E così, Boston e New York trovarono posto allo stesso tavolo per il Super Bowl. La rivalità  cittadina che più accende la east coast americana non poteva avere palcoscenico migliore per mettere in mostra muscoli, intelligenza tattica e la capacità  indiscutibile di sottomettere l'avversario (perché ala fine saranno molti a dire così).

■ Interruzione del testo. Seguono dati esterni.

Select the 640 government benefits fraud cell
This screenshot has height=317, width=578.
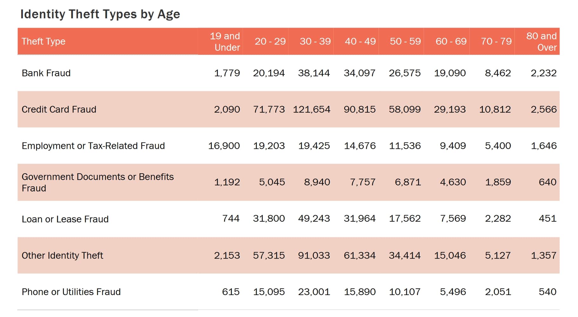[547, 182]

Non sarà  una questione di squadre, i Patriots e i Giants si sono sfiorati appena 8 volte nella storia della Nfl, e la vera rivalità  newyorkese, per New England, resta quella contro i Jets, avversari in divisione che vengono affrontati due volte l'anno.

Potremmo dire che, storicamente, nemmeno per i Boston Celtics la rivalità  più sentita sia mai stata quella con i Knicks di NY ma, al contrario, l'odio sportivo attraversava tutti e cinquanta gli stati per toccare la California attendendo, anno dopo anno, che le Finals della palla a spicchi affidassero il compito di decidere il campione del mondo attraverso lo scontro in serie Celtics-Lakers.

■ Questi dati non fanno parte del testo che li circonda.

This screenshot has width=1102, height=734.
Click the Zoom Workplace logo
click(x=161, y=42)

Anzi, potremmo dire che probabilmente la vera grande rivalità  tra le due città  nasce nel baseball, primo vero amore a stelle strisce, grazie ai Red Sox di Boston e gli Yankees di New York, una rivalità  vera, viva, accesa e quasi violenta. Viscerale. Tutto ciò non toglie però nulla al fascino della sfida che domenica 3 febbraio incollerà  allo schermo milioni di americani (e non solo loro) ed anzi aggiunge proprio il gusto del derby tra le due città .

I NY Giants sono squadra antichissima, nata nel 1925 e capace di mettere in bacheca sei titoli, primato che li rende la terza franchigia più titolata della National Football League dopo Green Bay e Chicago. I Giants hanno però passato anni bui prima di potersi giocare di nuovo la chance di vincere un titolo, e ben 18 stagioni (dal 1963 al 1981) senza una sola apparizione in postseason. New York perse la sua ultima finale nel 1963, 10-14 con i Bears, dopo che la sua striscia di vittorie era cominciata nel 1934 con il trionfo, sempre su Chicago, che l'anno prima le aveva soffiato il titolo all'ultimo scontro per 23-21.

Fu Bill Parcells, dopo un avvio stentato, a rinverdire i fasti dei Big Blue nella Grande Mela; cominciata l'avventura nel 1983 con un record di 3-12-1, il Grande Tonno conquistò poi tre qualificazioni ai playoff consecutive, l'ultima delle quali culminata nel successo contro i Denver Broncos di John Elway (39-20) al Super Bowl XXI.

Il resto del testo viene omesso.